Text section

☆ ☆ ☆ ☆ ☆ ☆ ☆

  • (19) For the next two, three years I moved from zero to hero: I was running the largest business owned by a woman in Malawi, in industrial garment manufacturing.
  • (20) Those in Bangladesh who demanded government intervention in one of the country's few economic success stories made little headway when dozens of garment factory owners sat in parliament and powerful industry bodies had the ear of policymakers.

Sleeveless


Definition:

  • (a.) Having no sleeves.
  • (a.) Wanting a cover, pretext, or palliation; unreasonable; profitless; bootless; useless.

Example Sentences:

  • (1) This weekend’s games would have to go some way to top the drama of Indianapolis rallying to overcome 28-point deficit against Kansas City , New Orleans posting their first-ever road playoff win in Philadelphia and a sleeveless Colin Kaepernick steering San Francisco to victory over Green Bay at a frozen Lambeau Field .
  • (2) The TV performance saw Fallon begin, dressed in the sleeveless-denim-and-bandana look Springsteen sported in the mid-80s, before the Boss – dressed identically – came out to take over.
  • (3) He recounted being in a meeting when a colleague mentioned a boy who had arrived at school in below-zero temperatures wearing just a thin, sleeveless bodywarmer.
  • (4) The fine needle technic utilizes a sleeveless, thin, flexible needle for transhepatic cholangiography.
  • (5) Sleeveless dresses were verboten despite the heat of summer.
  • (6) Sixty percent of that population will be under 30 by 2030, so it’s really time for retailers to take notice that they exist.” For years Muslim women in the UK have had to resort to a jigsaw puzzle assemblage of long sleeved T-shirts and cardigans to cover low-cut necks and sleeveless dresses.
  • (7) That dress earned universal praise for its elegance, boldness and simplicity, though some jibbed at its sleevelessness.
  • (8) Umran Ashman has run the website Modestkini since 2005, and alongside her "full cover" burkini-style swimsuits, she offers semi-covered styles, from short-sleeved tunics with three-quarter length leggings to sleeveless dress styles with cycling shorts.
  • (9) Summer is for those who like salads, greenery, sleeping naked under a sheet instead of cocooned in flannelette and thermals, sleeveless dresses, pedicures and strappy sandals, iced tea and Pimms, laughing gaily in the sunshine instead of nodding sombrely indoors as another Norwegian killer is unmasked, or baking themselves on a beach as the sun beats down.

☆ ☆ ☆ ☆ ☆ ☆ ☆

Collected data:

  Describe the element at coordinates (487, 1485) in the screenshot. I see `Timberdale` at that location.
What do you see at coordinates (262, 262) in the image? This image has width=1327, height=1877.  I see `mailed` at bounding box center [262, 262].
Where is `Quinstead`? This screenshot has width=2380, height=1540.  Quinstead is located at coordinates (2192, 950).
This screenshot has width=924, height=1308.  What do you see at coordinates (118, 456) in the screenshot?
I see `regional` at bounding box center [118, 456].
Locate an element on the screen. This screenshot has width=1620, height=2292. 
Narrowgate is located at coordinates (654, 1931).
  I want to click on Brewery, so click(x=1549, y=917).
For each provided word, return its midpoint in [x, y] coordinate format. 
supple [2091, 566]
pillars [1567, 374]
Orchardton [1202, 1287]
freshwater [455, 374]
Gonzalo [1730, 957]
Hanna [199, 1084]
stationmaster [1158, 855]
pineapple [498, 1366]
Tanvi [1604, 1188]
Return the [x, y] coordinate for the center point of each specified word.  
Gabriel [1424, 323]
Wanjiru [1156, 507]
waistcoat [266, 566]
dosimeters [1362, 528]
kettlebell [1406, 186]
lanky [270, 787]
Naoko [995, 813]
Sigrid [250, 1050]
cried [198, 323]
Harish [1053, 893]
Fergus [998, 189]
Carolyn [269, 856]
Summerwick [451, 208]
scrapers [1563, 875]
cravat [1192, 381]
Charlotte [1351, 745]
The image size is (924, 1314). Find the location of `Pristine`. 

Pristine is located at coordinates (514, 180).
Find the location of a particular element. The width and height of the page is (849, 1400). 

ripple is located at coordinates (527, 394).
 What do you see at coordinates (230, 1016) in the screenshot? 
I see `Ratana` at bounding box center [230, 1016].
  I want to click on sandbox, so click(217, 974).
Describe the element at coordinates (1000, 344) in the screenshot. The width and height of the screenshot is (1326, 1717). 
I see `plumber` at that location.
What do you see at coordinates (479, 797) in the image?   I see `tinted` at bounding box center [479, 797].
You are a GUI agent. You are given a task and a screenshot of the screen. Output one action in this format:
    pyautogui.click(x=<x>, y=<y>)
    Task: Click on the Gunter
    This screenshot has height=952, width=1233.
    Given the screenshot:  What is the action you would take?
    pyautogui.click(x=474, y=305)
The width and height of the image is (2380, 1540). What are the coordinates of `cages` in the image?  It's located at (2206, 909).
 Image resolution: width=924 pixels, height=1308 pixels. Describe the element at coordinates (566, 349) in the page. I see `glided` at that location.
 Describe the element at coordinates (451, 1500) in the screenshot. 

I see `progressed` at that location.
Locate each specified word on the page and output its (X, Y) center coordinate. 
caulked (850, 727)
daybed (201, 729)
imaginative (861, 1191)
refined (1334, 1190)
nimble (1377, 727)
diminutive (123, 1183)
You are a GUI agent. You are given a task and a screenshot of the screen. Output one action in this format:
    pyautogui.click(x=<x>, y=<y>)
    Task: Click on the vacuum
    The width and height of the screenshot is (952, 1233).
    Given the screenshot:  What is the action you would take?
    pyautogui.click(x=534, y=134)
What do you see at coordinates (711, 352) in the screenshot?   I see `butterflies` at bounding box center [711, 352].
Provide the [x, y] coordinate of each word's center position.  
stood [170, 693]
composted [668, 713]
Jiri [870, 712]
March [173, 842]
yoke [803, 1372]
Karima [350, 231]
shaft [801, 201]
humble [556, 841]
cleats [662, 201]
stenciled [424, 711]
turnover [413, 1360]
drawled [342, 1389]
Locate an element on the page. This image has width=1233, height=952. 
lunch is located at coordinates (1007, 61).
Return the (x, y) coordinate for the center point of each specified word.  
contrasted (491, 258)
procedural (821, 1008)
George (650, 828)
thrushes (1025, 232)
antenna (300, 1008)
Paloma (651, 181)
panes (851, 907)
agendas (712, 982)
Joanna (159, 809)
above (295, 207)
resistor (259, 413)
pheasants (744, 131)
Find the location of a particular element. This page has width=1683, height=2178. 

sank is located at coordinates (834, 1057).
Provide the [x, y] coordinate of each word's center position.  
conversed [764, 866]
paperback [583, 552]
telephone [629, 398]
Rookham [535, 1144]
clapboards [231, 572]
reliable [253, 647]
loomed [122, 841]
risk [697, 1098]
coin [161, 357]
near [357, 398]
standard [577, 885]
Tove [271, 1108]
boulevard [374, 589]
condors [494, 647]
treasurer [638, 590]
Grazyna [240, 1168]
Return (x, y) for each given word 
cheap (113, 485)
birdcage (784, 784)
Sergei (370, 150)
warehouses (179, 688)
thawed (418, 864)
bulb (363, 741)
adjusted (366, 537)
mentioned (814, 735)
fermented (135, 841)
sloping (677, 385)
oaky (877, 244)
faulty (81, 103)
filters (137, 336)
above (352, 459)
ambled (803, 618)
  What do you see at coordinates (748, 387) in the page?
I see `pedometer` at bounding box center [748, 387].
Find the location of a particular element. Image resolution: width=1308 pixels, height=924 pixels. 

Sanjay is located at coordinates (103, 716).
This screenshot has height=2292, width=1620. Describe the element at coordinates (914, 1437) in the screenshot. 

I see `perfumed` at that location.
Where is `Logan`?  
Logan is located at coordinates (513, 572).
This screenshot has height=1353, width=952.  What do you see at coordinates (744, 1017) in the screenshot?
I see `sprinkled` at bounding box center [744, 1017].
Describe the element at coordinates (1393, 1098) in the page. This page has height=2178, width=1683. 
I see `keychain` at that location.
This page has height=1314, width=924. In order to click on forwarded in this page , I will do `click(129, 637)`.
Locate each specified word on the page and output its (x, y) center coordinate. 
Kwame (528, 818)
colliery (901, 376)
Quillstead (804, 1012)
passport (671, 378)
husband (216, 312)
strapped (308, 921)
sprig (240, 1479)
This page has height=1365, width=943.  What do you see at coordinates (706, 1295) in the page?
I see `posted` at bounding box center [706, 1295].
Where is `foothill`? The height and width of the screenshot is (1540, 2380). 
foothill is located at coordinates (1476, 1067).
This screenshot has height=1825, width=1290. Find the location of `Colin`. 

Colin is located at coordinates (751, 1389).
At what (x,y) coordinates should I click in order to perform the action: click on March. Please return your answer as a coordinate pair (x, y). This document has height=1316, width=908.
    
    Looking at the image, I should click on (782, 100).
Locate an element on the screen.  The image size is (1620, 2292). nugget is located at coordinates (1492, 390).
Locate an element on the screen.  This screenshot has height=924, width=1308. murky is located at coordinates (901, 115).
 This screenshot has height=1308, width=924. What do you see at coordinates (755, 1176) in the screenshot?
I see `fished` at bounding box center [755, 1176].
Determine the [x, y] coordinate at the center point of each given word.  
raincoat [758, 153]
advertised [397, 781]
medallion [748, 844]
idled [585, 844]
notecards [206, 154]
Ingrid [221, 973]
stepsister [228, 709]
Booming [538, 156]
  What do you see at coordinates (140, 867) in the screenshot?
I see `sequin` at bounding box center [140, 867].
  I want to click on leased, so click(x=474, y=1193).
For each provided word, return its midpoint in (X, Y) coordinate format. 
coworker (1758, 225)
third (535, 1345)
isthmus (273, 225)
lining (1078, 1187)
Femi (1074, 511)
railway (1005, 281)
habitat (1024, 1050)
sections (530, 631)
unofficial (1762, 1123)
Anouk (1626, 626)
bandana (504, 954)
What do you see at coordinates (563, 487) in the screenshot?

☆ ☆ ☆ ☆ ☆ ☆ ☆

Activity
In the dictionary entry for "Sleeveless," please list the one-word meanings that follow the first semicolon in the second definition.

Exercise solution
unreasonable, profitless, bootless, useless